Assigned task:
Of all the lines in the entries below, give again exactly those starting at the line containing "You are a computer-use agent. Image" and ending at the line containing "Click the green leaf", both ends included, and no others.

Exercise input:
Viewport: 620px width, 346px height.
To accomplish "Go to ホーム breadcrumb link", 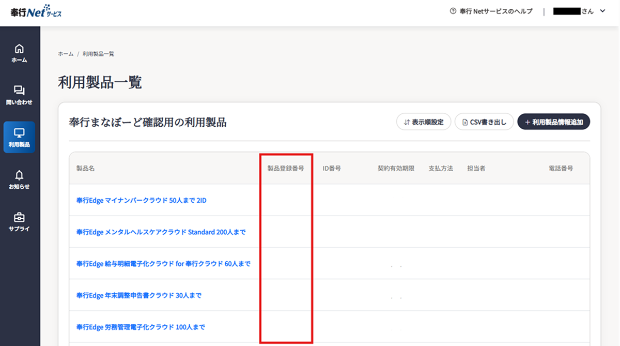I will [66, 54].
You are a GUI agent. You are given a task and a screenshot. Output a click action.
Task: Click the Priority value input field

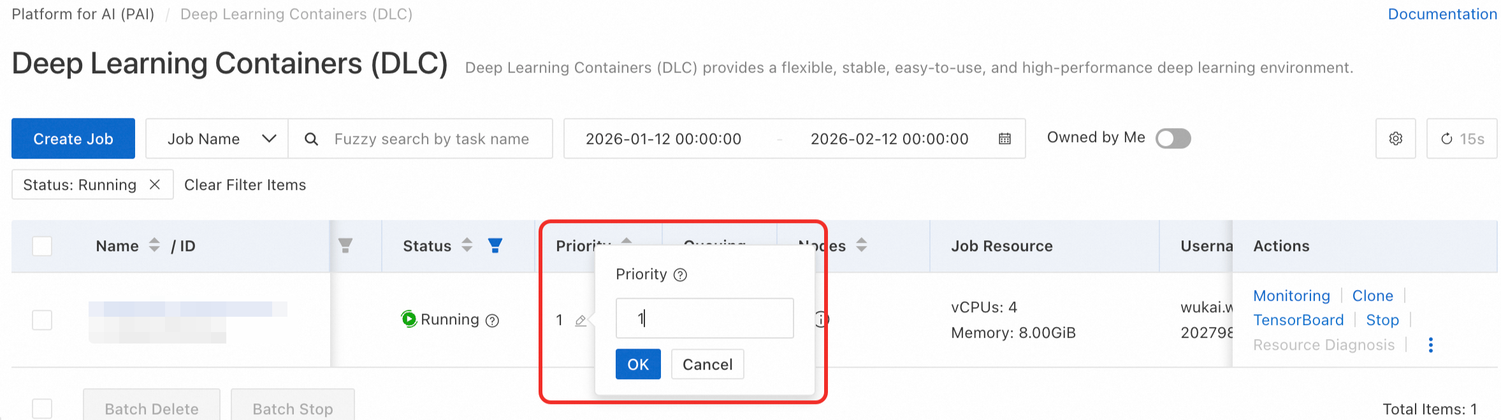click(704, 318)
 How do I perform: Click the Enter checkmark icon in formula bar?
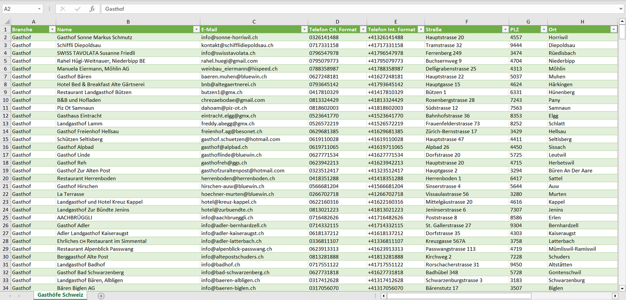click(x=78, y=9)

...

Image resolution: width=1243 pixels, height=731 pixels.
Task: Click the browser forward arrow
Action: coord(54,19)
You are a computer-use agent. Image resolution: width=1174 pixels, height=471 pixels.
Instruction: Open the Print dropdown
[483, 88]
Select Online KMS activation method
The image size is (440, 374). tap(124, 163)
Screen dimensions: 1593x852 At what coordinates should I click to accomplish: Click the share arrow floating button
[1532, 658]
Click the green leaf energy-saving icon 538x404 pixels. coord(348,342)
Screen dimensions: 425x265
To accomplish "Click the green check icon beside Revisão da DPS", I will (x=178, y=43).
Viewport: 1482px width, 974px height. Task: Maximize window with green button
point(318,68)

--

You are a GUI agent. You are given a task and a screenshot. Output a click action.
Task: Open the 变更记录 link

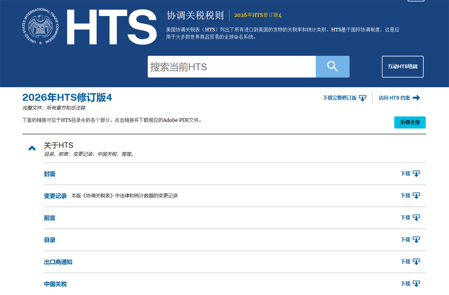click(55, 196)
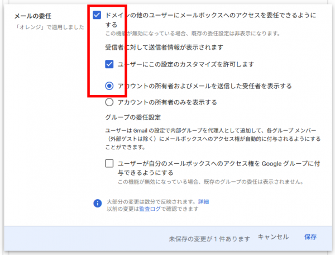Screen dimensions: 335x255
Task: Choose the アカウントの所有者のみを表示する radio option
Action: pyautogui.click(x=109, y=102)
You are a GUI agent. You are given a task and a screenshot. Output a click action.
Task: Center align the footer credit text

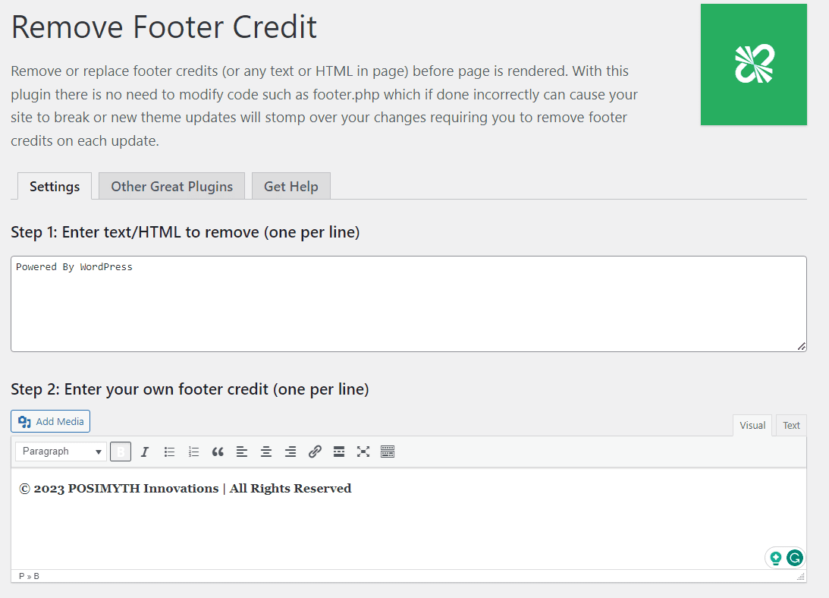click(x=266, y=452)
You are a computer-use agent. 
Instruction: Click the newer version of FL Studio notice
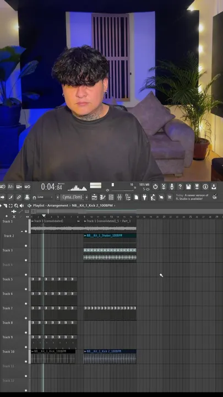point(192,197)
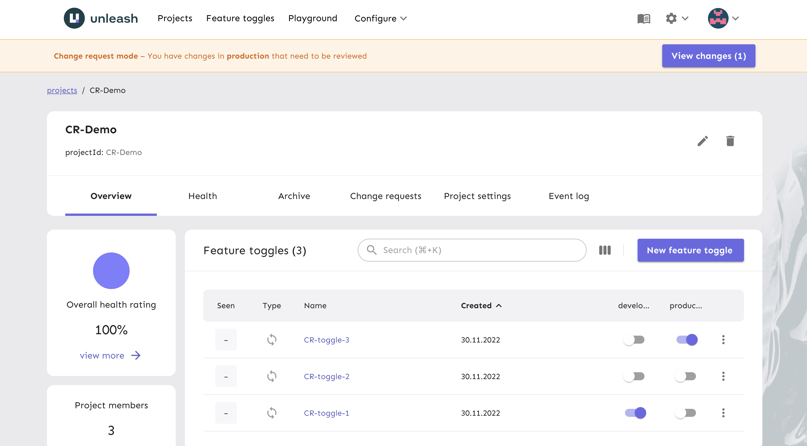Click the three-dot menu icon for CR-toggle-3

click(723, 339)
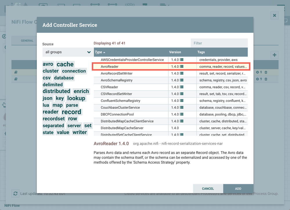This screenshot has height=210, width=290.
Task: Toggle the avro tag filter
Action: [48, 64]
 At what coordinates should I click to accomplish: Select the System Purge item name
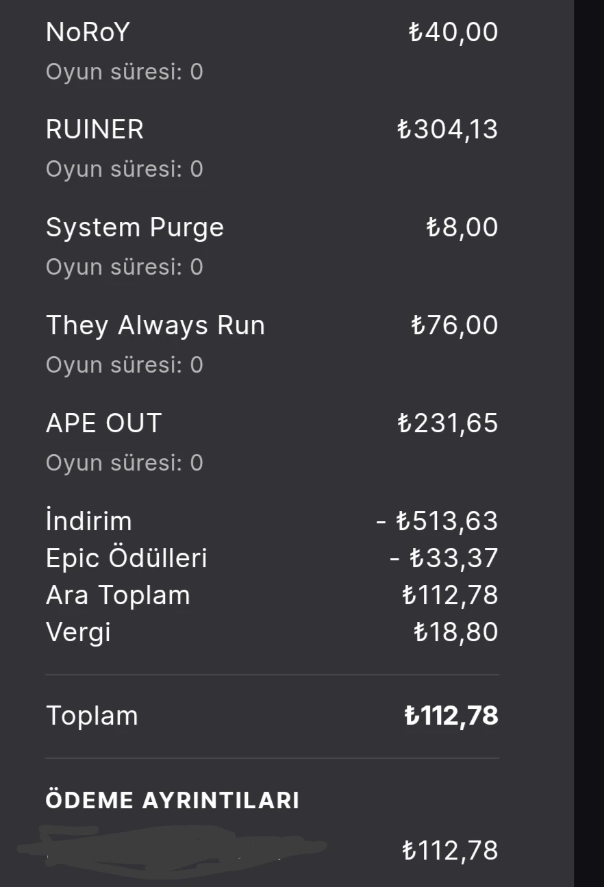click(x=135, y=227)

Output of the exercise:
You are a computer-use agent. Image resolution: width=1174 pixels, height=471 pixels.
Instruction: Open the Print dropdown
[483, 88]
Select Online KMS activation method
The image size is (440, 374). tap(124, 163)
Screen dimensions: 1593x852 At what coordinates should I click to accomplish: Click the share arrow floating button
[1532, 658]
Click the green leaf energy-saving icon 538x404 pixels. coord(348,342)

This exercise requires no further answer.